Il y a urgence car les défis de la transition positive des territoires sont nombreux. Au premier rang de ceux-ci, il nous faut repenser l’organisation des soins et le lien entre médecine de ville, campagne et l’hôpital public. La réduction des inégalités territoriales (sur la mobilité et les déserts médicaux notamment) est en ce sens primordiale pour la réduction plus large des inégalités sociales. Les personnes les plus précaires sont les plus exposées au virus et à ses conséquences économiques. À titre d’exemple, en Seine-Saint-Denis, le taux de surmortalité a atteint 134% durant le pic de la pandémie de Covid-19, entre le 1er mars et le 19 avril 2020, contre 99% pour les Parisiens.

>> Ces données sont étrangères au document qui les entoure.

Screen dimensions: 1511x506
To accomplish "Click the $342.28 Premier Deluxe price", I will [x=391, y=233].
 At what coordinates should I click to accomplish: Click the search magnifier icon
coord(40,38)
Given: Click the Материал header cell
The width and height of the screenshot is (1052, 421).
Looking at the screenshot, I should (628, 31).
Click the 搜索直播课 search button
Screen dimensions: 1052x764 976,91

Alors que la crise des gilets jaunes est encore dans tous les esprits, la crise de la Covid-19 rappelle l’impératif de lier la question climatique à celle de la justice sociale. La relance de l’activité économique doit être un moteur pour la réorientation des investissements vers la transition écologique, la création de nouveaux emplois et la soutenabilité de nos territoires. Sur l’ensemble de ces sujets, la contrainte doit laisser place à l’innovation et l’intelligence collective. Les collectivités, et l’ensemble des acteurs des territoires, associations et entreprises doivent y jouer un rôle majeur, au plus près des citoyens et des réalités locales pour un effet démultiplicateur.

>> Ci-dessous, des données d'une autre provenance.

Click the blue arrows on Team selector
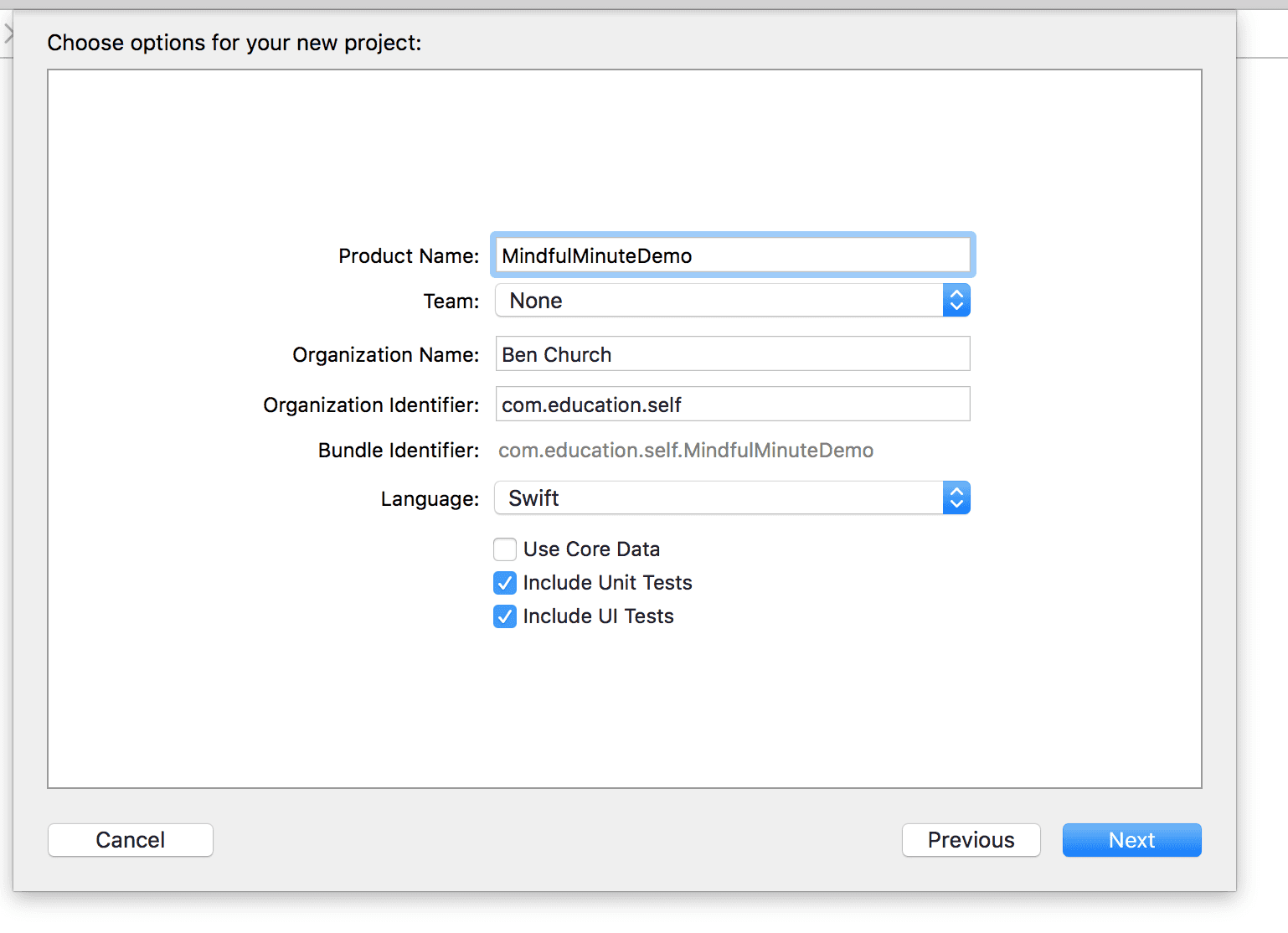The image size is (1288, 933). [x=956, y=301]
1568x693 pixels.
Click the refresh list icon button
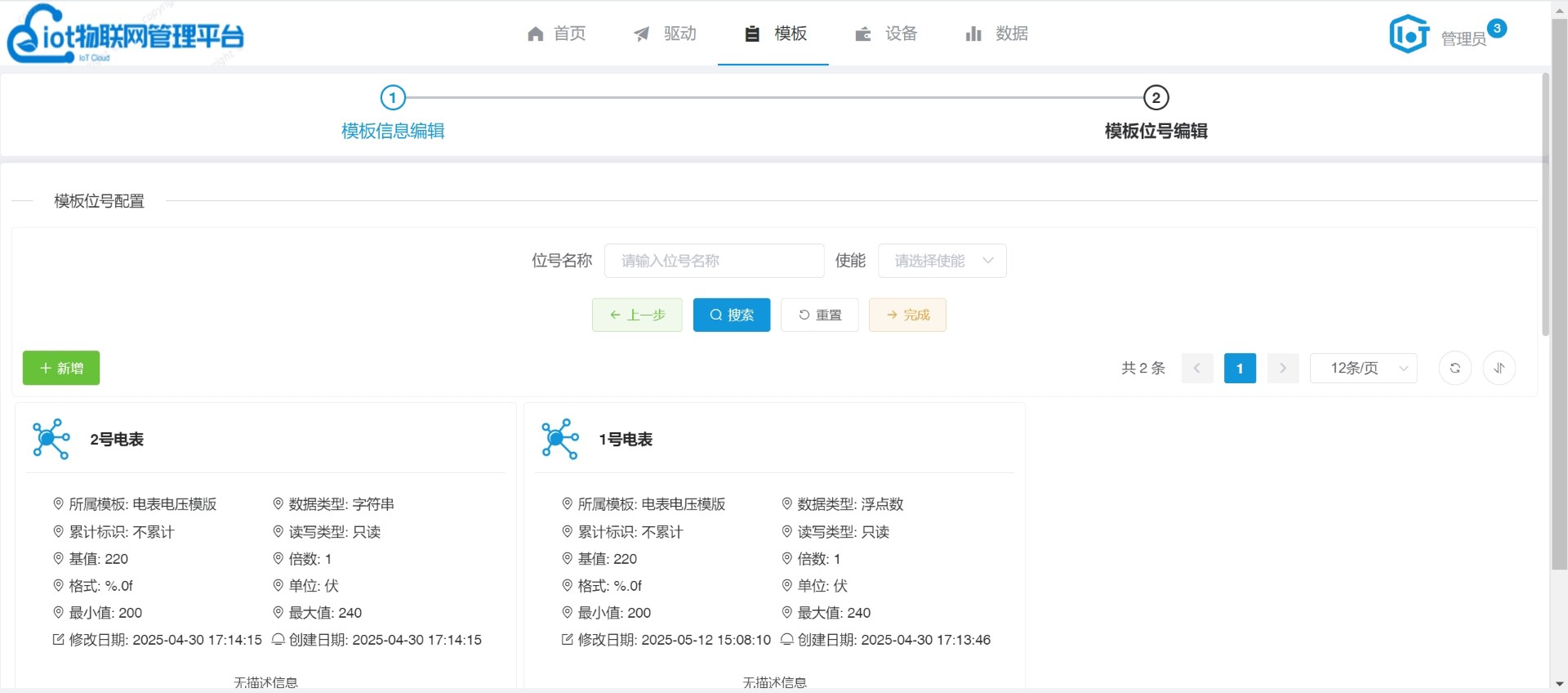point(1454,369)
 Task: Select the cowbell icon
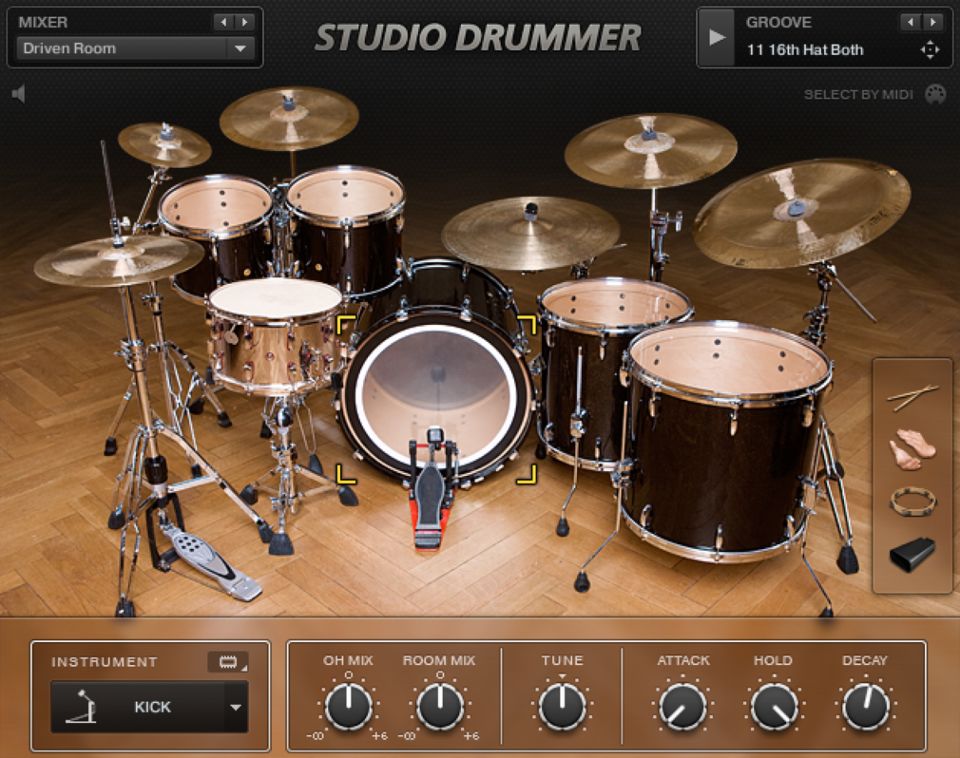[x=912, y=553]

Au moment où se prépare le prochain budget, et où se décident les conditions de la réponse du pays à la crise en cours, il est donc urgent de permettre enfin à nos collectivités locales de devenir des acteurs majeurs de la vie de ce pays. Il s’agit désormais de pérenniser les actions entreprises pour faire face à la première vague de la Covid-19 en donnant aux élus locaux les moyens de leurs actions et une plus grande marge de manoeuvre financière, après des années de baisse des dotations de l’État.
Face à cette réalité, nous demandons à l’Etat une décentralisation audacieuse pour faire face aux enjeux climatiques et sociaux. Cette décentralisation doit renforcer le rôle des pouvoirs publics locaux au coeur des problématiques par des clarifications administratives bienvenues et des ressources financières renouvelées.
Alors que le gouvernement a annoncé ce jeudi 3 septembre le détail de son plan de relance, prévoyant d’ores et déjà une baisse de 10 milliards des impôts de production, ressources clés des collectivités, nous attendons de l’État de véritables garanties de compensation. Jusqu’alors la charge de la commande publique a reposé lourdement sur les budgets des collectivités, soutien indispensable face à la crise, il est désormais indispensable que l’État en prenne sa part. Enfin, il est impératif de ne pas opposer le plan de relance de l’industrie à celui consacré à la transition écologique, deux revers d’une même médaille. Donner le pouvoir d’agir aux collectivités locales, c’est réformer d’urgence les compétences territoriales, prélude essentiel pour construire un futur positif.
Nous invitons tous les acteurs de ces territoires à se mobiliser pour cela et à venir construire ensemble cette réponse, lors du prochain LH Forum les 24 et 25 septembre 2020 au Havre.
Parmi les signataires : Pierre Aschieri (Maire de Mouans-Sartoux), Jacques Attali (Président de Positive Planet), François Barroin (Maire de Troyes, Président de l’AMF), Xavier Bertrand (Président de la région Hauts-de-France), Jean-Marie Bockel (Président de la délégation sénatoriale aux collectivités locales et à la décentralisation), Éric Piolle (Maire de Grenoble), Laurence Lemouzy (Directrice scientifique, Institut de la Gouvernance Territoriale et de la Décentralisation), David Lisnard (Maire de Cannes), Hervé Morin (Président de la région Normandie), Valérie Pécresse (Présidente de la région Ile de France), Jean Rottner (Président de la région Grand Est), Audrey Tcherkoff (Présidente Exécutive de Postive Planet), Stéphane Troussel (Président du conseil départemental de Seine-Saint-Denis), Anne Vignot (Maire de Besançon).